Genre parody comedies have been Will Ferrell's chief bread and butter, and with Blades of Glory, in which he co-stars with Jon Heder, he scores again. The movie—which spoofs the world of figure skating, a subject so ripe for parody it's amazing that someone didn't grab it earlier—is a laugh riot from beginning to end.
Blades of Glory, whose template borrows heavily from the skating film The Cutting Edge, focuses on the rivalry of two competing skaters. Jimmy MacElroy ( Jon Heder ) is the effete sophisticate who wears the peacock costumes and sports Dorothy Hamill's famous bob. Ferrell plays Jimmy's hard-rockin' bad-boy rival, Chazz Michael Michaels, who skates to rock music and is referred to as 'sex on ice.' After tying for a gold medal and getting into a spectacular fistfight on the awards podium, the two are stripped of their medals and banned from competition.
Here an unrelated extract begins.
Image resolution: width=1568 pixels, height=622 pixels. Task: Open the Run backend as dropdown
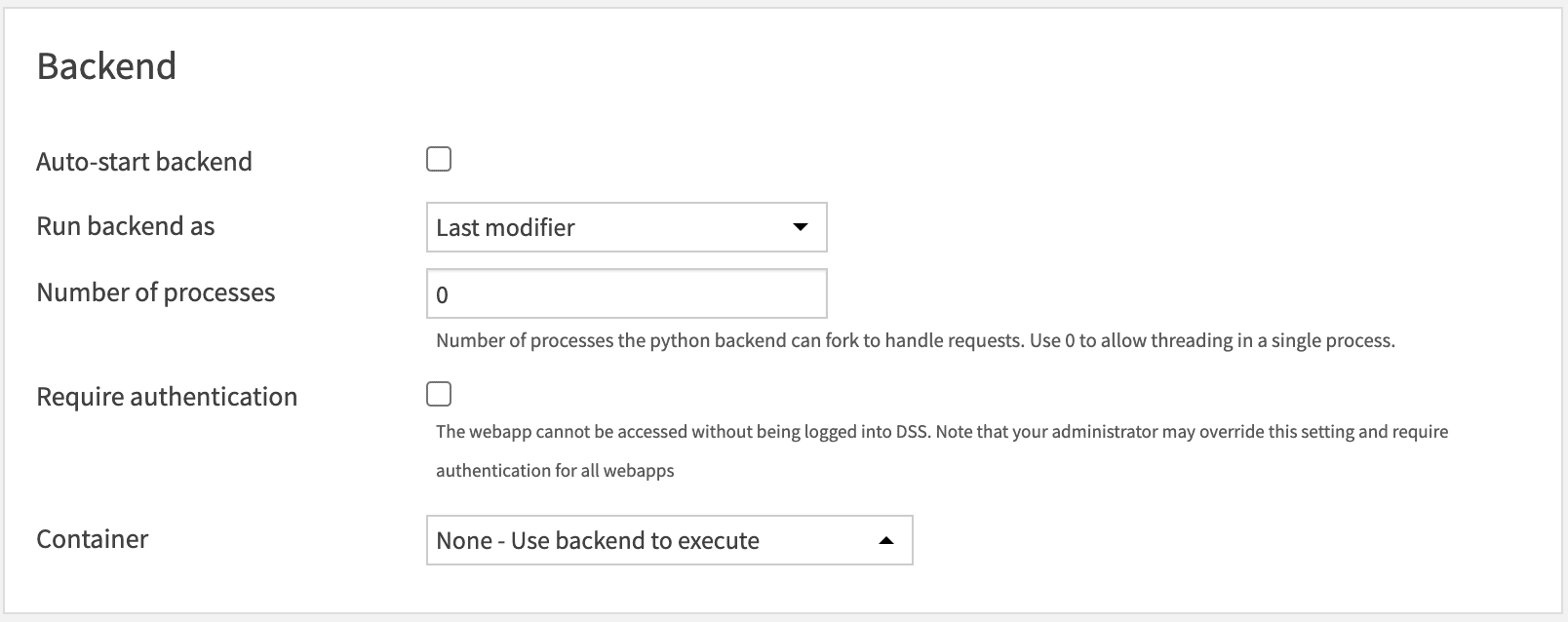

Naturally, they'll end up as skating partners and best buds.
Trying to thwart them at every turn are their competitors, a creepy/funny brother-sister duo ( played in comical Batman arch-criminal style by real-life husband and wife Amy Poehler and Will Arnett ) . By the time we finally see Jimmy and Chazz performing their first routine, the pair has lost any semblance of fear at being labeled gay. They gleefully perform a routine that incorporates an arsenal of suggestive positions that will be extremely familiar to queer audiences. The routine is a spectacular success ( and the film's highpoint ) , and the movie moves into the typical last-act roadblocks before the final victory by our dynamic duo.
The debut script by Chicago natives ( and brothers ) Jeff and Craig Cox keeps the smart laughs coming ( while the skating routines and costumes are standouts ) and the gross-out, dumb dumb stuff to a minimum. The writers missed an opportunity to show Chazz and Jimmy influencing other male skaters ( gay and straight ) to pair up, once and for all melting the homophobia such a duo suggests. But the filmmakers do add a throwaway moment near the end of the film that will give the homo skittish something to contemplate. Having finally won the girl of his dreams, Jimmy gives her a big, sloppy kiss. 'You've been practicing!' she says in surprise. 'Yeah,' Jimmy shyly replies. 'Chazz taught me some stuff…'
Sex on ice, indeed!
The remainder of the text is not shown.